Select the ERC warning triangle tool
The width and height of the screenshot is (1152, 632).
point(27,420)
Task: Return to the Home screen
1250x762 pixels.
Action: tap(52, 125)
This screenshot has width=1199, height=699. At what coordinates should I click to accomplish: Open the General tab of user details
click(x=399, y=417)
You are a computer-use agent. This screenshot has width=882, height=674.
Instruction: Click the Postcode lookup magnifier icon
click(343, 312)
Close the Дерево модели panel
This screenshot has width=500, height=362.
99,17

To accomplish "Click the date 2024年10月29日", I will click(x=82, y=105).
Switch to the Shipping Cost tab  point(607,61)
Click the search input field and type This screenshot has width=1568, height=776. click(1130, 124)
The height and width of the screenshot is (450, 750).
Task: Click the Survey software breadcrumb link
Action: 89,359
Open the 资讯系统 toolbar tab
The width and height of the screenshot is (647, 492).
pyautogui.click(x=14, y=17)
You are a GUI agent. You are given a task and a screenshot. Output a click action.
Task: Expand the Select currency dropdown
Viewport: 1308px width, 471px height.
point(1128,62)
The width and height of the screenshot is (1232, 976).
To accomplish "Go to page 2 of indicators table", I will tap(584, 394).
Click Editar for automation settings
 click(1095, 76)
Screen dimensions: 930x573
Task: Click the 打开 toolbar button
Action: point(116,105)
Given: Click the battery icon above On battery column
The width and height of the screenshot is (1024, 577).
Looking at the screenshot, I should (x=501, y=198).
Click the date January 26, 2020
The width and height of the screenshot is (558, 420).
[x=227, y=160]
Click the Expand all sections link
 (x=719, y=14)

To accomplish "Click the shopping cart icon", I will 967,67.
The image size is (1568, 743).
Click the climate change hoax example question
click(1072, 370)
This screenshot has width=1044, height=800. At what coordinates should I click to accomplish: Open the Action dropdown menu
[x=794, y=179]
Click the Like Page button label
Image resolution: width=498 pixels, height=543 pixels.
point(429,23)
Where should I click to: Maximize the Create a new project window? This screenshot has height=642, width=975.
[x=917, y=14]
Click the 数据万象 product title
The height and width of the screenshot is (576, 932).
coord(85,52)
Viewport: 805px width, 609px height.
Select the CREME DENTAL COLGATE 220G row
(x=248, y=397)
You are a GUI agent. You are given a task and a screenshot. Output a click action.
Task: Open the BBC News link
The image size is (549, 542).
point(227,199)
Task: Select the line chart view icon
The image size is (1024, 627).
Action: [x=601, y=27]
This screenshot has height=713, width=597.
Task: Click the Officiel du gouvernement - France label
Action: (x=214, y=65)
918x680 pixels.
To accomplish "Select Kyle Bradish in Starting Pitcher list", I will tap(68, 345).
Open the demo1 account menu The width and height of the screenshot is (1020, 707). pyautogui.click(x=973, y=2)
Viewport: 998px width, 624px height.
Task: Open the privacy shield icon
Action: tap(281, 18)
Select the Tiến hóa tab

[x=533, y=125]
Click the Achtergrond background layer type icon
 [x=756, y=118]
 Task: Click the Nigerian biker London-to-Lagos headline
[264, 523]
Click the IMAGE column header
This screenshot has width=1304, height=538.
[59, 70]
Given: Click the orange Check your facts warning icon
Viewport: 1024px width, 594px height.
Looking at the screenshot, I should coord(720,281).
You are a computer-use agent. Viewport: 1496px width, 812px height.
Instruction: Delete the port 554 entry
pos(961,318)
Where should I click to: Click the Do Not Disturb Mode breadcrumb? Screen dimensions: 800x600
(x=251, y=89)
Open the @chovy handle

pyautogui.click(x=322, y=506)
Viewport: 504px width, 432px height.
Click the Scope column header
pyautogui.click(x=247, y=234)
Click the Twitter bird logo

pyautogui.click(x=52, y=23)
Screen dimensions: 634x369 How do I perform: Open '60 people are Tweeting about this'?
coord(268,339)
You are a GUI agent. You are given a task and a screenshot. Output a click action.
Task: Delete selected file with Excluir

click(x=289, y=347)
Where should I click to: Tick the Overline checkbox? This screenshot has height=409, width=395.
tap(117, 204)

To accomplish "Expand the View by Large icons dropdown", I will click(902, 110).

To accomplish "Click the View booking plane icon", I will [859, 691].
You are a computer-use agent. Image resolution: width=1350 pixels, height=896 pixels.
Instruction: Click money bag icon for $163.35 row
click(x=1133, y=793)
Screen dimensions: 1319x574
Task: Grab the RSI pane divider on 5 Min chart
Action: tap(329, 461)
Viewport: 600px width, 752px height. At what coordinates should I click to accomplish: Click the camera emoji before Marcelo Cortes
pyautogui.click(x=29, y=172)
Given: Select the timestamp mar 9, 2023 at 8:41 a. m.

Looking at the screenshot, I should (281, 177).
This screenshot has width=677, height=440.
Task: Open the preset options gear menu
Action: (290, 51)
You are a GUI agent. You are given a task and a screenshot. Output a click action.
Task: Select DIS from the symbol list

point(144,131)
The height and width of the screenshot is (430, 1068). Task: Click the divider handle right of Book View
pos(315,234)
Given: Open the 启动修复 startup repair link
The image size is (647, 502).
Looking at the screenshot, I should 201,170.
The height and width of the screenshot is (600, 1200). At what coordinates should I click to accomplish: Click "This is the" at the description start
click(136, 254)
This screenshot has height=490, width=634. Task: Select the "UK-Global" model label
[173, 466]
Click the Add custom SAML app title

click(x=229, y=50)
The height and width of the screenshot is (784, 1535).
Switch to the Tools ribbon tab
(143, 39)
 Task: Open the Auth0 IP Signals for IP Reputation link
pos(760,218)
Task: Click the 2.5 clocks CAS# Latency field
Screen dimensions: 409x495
■ ■ ■ ■
Please reproduce every line shown above, exactly as written.

Select the ERC warning triangle tool
The width and height of the screenshot is (1152, 632).
point(27,420)
Task: Return to the Home screen
1250x762 pixels.
Action: tap(52, 125)
This screenshot has width=1199, height=699. At what coordinates should I click to accomplish: Open the General tab of user details
click(x=399, y=417)
You are a computer-use agent. This screenshot has width=882, height=674.
Instruction: Click the Postcode lookup magnifier icon
click(343, 312)
Close the Дерево модели panel
This screenshot has width=500, height=362.
99,17

To accomplish "Click the date 2024年10月29日", I will click(x=82, y=105).
Switch to the Shipping Cost tab  point(607,61)
Click the search input field and type This screenshot has width=1568, height=776. click(1130, 124)
The height and width of the screenshot is (450, 750).
Task: Click the Survey software breadcrumb link
Action: 89,359
Open the 资讯系统 toolbar tab
The width and height of the screenshot is (647, 492).
pyautogui.click(x=14, y=17)
You are a GUI agent. You are given a task and a screenshot. Output a click action.
Task: Expand the Select currency dropdown
Viewport: 1308px width, 471px height.
point(1128,62)
The width and height of the screenshot is (1232, 976).
To accomplish "Go to page 2 of indicators table", I will tap(584, 394).
Click Editar for automation settings
 click(1095, 76)
Screen dimensions: 930x573
Task: Click the 打开 toolbar button
Action: point(116,105)
Given: Click the battery icon above On battery column
The width and height of the screenshot is (1024, 577).
Looking at the screenshot, I should (x=501, y=198).
Click the date January 26, 2020
The width and height of the screenshot is (558, 420).
[x=227, y=160]
Click the Expand all sections link
 (x=719, y=14)

To accomplish "Click the shopping cart icon", I will 967,67.
The image size is (1568, 743).
Click the climate change hoax example question
click(1072, 370)
This screenshot has width=1044, height=800. At what coordinates should I click to accomplish: Open the Action dropdown menu
[x=794, y=179]
Click the Like Page button label
Image resolution: width=498 pixels, height=543 pixels.
point(429,23)
Where should I click to: Maximize the Create a new project window? This screenshot has height=642, width=975.
[x=917, y=14]
Click the 数据万象 product title
The height and width of the screenshot is (576, 932).
coord(85,52)
Viewport: 805px width, 609px height.
Select the CREME DENTAL COLGATE 220G row
(x=248, y=397)
You are a GUI agent. You are given a task and a screenshot. Output a click action.
Task: Open the BBC News link
The image size is (549, 542).
point(227,199)
Task: Select the line chart view icon
The image size is (1024, 627).
Action: [x=601, y=27]
This screenshot has height=713, width=597.
Task: Click the Officiel du gouvernement - France label
Action: (x=214, y=65)
918x680 pixels.
To accomplish "Select Kyle Bradish in Starting Pitcher list", I will tap(68, 345).
Open the demo1 account menu The width and height of the screenshot is (1020, 707). pyautogui.click(x=973, y=2)
Viewport: 998px width, 624px height.
Task: Open the privacy shield icon
Action: tap(281, 18)
Select the Tiến hóa tab

[x=533, y=125]
Click the Achtergrond background layer type icon
 [x=756, y=118]
 Task: Click the Nigerian biker London-to-Lagos headline
[264, 523]
Click the IMAGE column header
This screenshot has width=1304, height=538.
[59, 70]
Given: Click the orange Check your facts warning icon
Viewport: 1024px width, 594px height.
Looking at the screenshot, I should coord(720,281).
You are a computer-use agent. Viewport: 1496px width, 812px height.
Instruction: Delete the port 554 entry
pos(961,318)
Where should I click to: Click the Do Not Disturb Mode breadcrumb? Screen dimensions: 800x600
(x=251, y=89)
Open the @chovy handle

pyautogui.click(x=322, y=506)
Viewport: 504px width, 432px height.
Click the Scope column header
pyautogui.click(x=247, y=234)
Click the Twitter bird logo

pyautogui.click(x=52, y=23)
Screen dimensions: 634x369 How do I perform: Open '60 people are Tweeting about this'?
coord(268,339)
You are a GUI agent. You are given a task and a screenshot. Output a click action.
Task: Delete selected file with Excluir

click(x=289, y=347)
Where should I click to: Tick the Overline checkbox? This screenshot has height=409, width=395.
tap(117, 204)

To accomplish "Expand the View by Large icons dropdown", I will click(902, 110).

To accomplish "Click the View booking plane icon", I will [859, 691].
You are a computer-use agent. Image resolution: width=1350 pixels, height=896 pixels.
Instruction: Click money bag icon for $163.35 row
click(x=1133, y=793)
Screen dimensions: 1319x574
Task: Grab the RSI pane divider on 5 Min chart
Action: tap(329, 461)
Viewport: 600px width, 752px height. At what coordinates should I click to accomplish: Click the camera emoji before Marcelo Cortes
pyautogui.click(x=29, y=172)
Given: Select the timestamp mar 9, 2023 at 8:41 a. m.

Looking at the screenshot, I should (281, 177).
This screenshot has width=677, height=440.
Task: Open the preset options gear menu
Action: (290, 51)
You are a GUI agent. You are given a task and a screenshot. Output a click action.
Task: Select DIS from the symbol list

point(144,131)
The height and width of the screenshot is (430, 1068). Task: Click the divider handle right of Book View
pos(315,234)
Given: Open the 启动修复 startup repair link
The image size is (647, 502).
Looking at the screenshot, I should 201,170.
The height and width of the screenshot is (600, 1200). At what coordinates should I click to accomplish: Click "This is the" at the description start
click(136, 254)
This screenshot has height=490, width=634. Task: Select the "UK-Global" model label
[173, 466]
Click the Add custom SAML app title

click(x=229, y=50)
The height and width of the screenshot is (784, 1535).
Switch to the Tools ribbon tab
(143, 39)
 Task: Open the Auth0 IP Signals for IP Reputation link
pos(760,218)
Task: Click the 2.5 clocks CAS# Latency field
Screen dimensions: 409x495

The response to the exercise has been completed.